These methods are all subject to various drawbacks. Methods calling
for the application of heat or force can be awkward and time
consuming to practice in cramped and inaccessible areas, for
example, areas in which residential plumbing is typically located.
Soldering, welding and the like require the attention of a skilled
worker using special tools to produce a good connection. Moreover,
it is often difficult and time consuming to disconnect a length of
pipe from a fitting once they have been joined, and it is often not
possible to disassemble the joint without damaging the pipe or the
fitting to such an extent that they cannot later be rejoined.

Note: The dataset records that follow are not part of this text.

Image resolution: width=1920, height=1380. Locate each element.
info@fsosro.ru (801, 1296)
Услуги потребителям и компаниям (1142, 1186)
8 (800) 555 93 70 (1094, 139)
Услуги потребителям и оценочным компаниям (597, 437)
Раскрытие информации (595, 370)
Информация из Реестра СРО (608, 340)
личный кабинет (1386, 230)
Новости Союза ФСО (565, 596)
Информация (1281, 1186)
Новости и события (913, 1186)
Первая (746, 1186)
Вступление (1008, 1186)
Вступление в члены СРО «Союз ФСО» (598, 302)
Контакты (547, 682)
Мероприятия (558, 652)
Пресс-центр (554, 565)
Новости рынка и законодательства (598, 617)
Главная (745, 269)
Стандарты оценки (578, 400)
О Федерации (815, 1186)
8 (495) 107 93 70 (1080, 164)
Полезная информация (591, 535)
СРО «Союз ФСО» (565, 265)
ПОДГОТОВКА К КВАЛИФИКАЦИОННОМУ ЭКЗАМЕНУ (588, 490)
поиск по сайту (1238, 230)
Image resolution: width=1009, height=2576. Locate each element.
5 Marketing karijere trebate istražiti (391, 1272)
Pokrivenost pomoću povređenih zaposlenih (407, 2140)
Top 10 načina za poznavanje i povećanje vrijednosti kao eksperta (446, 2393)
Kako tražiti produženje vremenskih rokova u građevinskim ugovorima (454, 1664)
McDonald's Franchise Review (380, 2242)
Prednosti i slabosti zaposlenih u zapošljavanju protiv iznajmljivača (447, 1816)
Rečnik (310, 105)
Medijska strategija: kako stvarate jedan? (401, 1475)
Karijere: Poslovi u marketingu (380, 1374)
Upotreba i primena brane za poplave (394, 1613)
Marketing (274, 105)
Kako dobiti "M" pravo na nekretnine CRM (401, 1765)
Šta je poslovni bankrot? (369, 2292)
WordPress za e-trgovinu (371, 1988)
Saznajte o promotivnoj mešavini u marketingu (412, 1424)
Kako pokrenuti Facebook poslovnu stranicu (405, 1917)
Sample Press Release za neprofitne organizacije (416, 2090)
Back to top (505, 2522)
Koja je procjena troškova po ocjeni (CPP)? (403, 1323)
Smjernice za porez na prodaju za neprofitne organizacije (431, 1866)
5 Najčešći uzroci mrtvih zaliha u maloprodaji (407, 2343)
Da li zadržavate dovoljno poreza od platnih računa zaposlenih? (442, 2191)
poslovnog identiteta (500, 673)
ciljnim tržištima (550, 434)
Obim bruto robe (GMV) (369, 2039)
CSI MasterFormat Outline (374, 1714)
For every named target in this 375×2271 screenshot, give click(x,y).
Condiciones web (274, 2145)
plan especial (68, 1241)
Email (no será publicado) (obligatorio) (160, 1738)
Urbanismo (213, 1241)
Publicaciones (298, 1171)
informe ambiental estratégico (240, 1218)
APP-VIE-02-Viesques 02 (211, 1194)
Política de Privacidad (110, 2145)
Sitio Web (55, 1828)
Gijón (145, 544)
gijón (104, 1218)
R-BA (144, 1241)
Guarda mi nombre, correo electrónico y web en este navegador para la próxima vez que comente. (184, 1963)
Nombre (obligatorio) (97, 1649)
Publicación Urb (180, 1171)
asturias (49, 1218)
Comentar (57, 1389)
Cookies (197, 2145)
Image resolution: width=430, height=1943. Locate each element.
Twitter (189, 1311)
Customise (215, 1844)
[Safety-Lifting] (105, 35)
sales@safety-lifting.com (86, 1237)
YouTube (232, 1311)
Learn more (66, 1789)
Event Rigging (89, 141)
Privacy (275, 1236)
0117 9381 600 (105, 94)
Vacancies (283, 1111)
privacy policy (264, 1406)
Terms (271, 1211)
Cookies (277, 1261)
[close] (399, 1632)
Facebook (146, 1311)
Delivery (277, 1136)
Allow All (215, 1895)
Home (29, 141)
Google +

Acceptable pipe joints are more difficult to make when the pipe is
to carry a fluid under pressure. Even where threaded pipe and
threaded connectors are used, greater skill is required to produce
a strong and leakproof seal which will withstand the pressure
rating of the pipe being joined. For proper sealing under pressure,
washers or O-rings are often included in the joint. If the washer
and pipe are made of dissimilar metals, they will sometimes undergo
electrolysis in the presence of moisture in the joint or water and
chemical agents flowing through the pipe. Electrolytic action leads
to degradation of the washer, which can eventually cause the joint
to leak and loosen the locking action of lock washers.
Some of the aforementioned drawbacks are overcome by the use of
plastic pipe joined by adhesive. But plastic pipe is difficult to
connect directly to metal valve fittings without special adaptors.
Moreover, once sealed with adhesive, prior plastic pipe joints
cannot be readily undone. Disclosed in U.S. patent application Ser.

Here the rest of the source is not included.